The bus made its way up into the mountains, speeding around hairpin bends in the mist and torrential rain. By the grace of Vishnu, we swerved oncoming lorries that thundered towards us in the darkness. Our gung-ho, pot smoking driver was asked to slow down by a girl sitting behind us. She was told to ‘go to sleep’. She replied that she couldn’t sleep because she was too scared.
Meanwhile, Teresa was leaning out of an open window throwing up in the driving rain. ‘I don’t think I’m going to make it’, she said. We had been on the road for an hour.
As it grew light, the bus stopped at a desolate spot in a valley. Passports were collected and taken to a military checkpoint. We were in the disputed territory of Ladakh now, and parts of the region are still not open to tourists. A small café sold drinks, woolly hats, gloves and scarves. It was freezing. A fellow passenger, having been unfortunate enough to witness Teresa’s plight, kindly offered her a travel sickness pill. After washing it down with a cup of coffee she felt a little better.
Back on board, after a sleepless night, fatigue caught up with me and I dozed off. When I awoke, the sun was rising, and the sublime beauty of the landscape became apparent. My eyes took in the snowy mountains, glaciers, waterfalls, high desert terrain and sculpted rock formations. It was a spellbinding sight to wake up to.
At a breakfast stop a couple hours later, I sat on a rock, eating a yak cheese sandwich brought from Manali. I had eaten breakfast in some scenic places around the world, but here I was on top of the world and it felt incredible.
The rugged 479 km road winds its way through some of the highest mountain passes on the planet. I observed the crashed vehicles on the slopes, a warning to all who pass. Unfortunately, it didn’t serve as a warning to our driver, who continued to hurtle along at a breakneck pace.
The Border Roads Organisation, who maintain the highway, clearly only hire employees with a sense of humor. One of the features of the journey, are the unique and quirky yellow road signs that are placed periodically along the highway. ‘Do your dozing in bed’, ‘Mountains are a pleasure, only if you drive with leisure’ and the somewhat sexist, ‘Don’t gossip, let him drive’ were among the signs that we spotted.
I naively thought that perhaps there would be a change of driver after say, nine or ten hours. It gradually sank in that this guy was driving all the way to Leh. Every few hours, the bus stopped at a cluster of parachute cafes, windswept and bleak at the top of the world. The driver would disappear into one of the tents and snatch a ten minute nap.
The bus splashed through the run off from waterfalls, which created fast flowing streams and required skill to negotiate. We also ventured off road, bumping across rough terrain. At one point, we became embedded in a ditch and everyone helped to dig the bus out. As anticipated, this was no ordinary road trip.

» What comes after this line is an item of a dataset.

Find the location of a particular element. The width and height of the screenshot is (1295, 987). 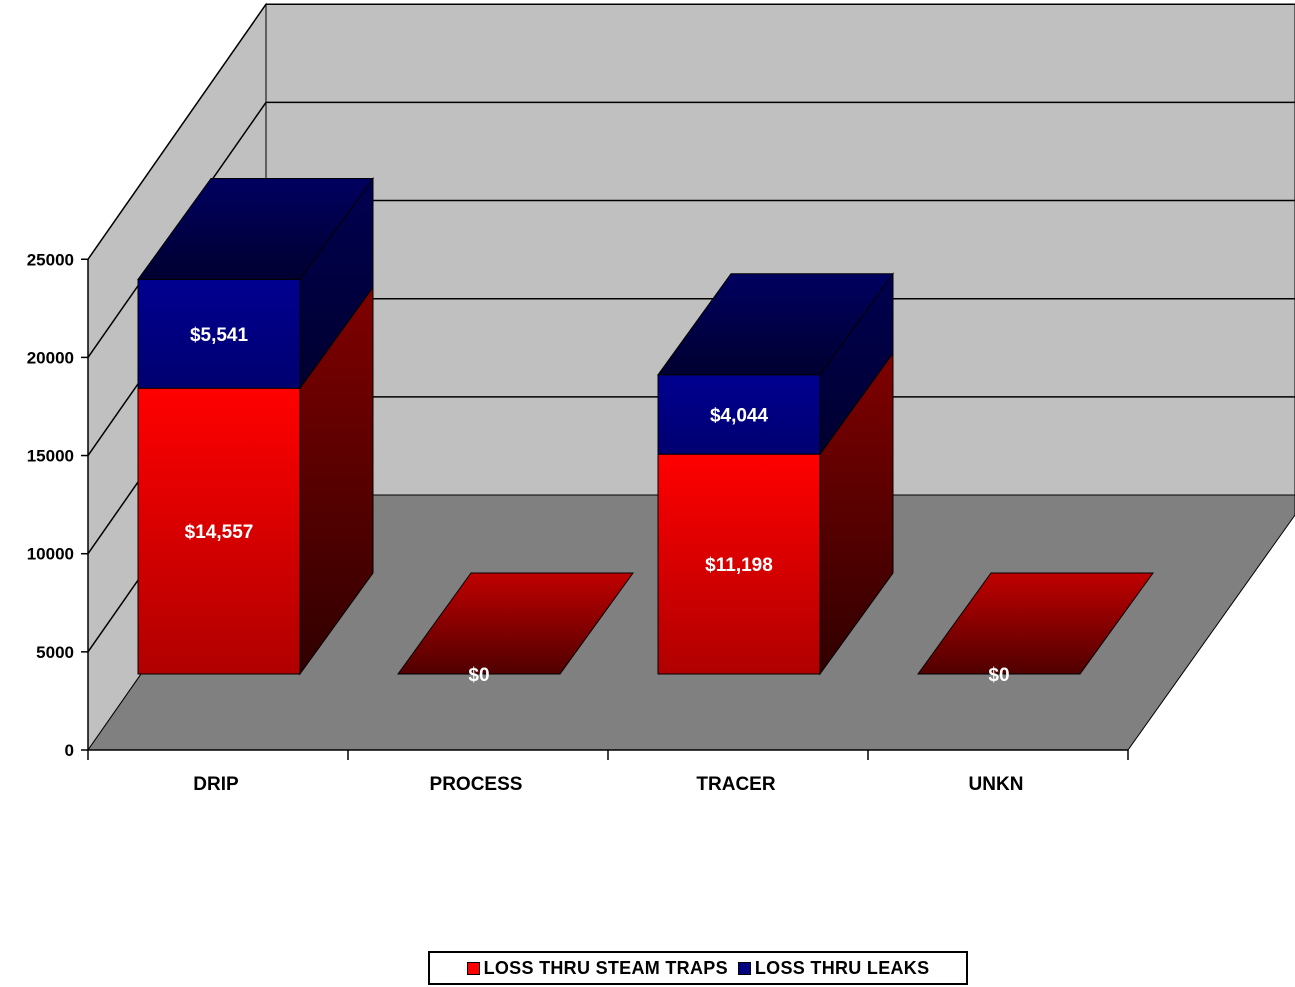

bar-process is located at coordinates (516, 624).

Bikers roared past on Royal Enfields, the highway being a classic motor biking route. Hardy cyclists struggling up mountain passes. I felt admiration for their resilience in such adverse conditions, but also a little envious. There was a part of me that wanted to be out there too instead of ensconced in a bus, cut off from the elements.

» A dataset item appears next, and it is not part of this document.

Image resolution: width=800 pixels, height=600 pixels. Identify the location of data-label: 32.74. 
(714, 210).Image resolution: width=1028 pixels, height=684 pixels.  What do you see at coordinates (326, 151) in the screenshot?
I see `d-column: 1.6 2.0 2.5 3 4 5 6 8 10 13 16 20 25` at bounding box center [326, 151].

We arrived at Tanglang La (5,300 metres), as the sun went down. The raw wind whipped across the lunar landscape, and a stupa covered in prayer flags marked the spot.
As night fell, the bus descended into a valley. By now, we were both suffering from altitude headaches and fatigue – our marathon road trip had taken its toll and were keen to reach our destination. At another checkpoint, located in a tiny, dusty village, we all tumbled off the bus, where a careful note was made of each of our passport details.
At 10.00 pm the bus finally rolled into Leh. As expected, it had been an adventure, and I was so glad I didn’t fly.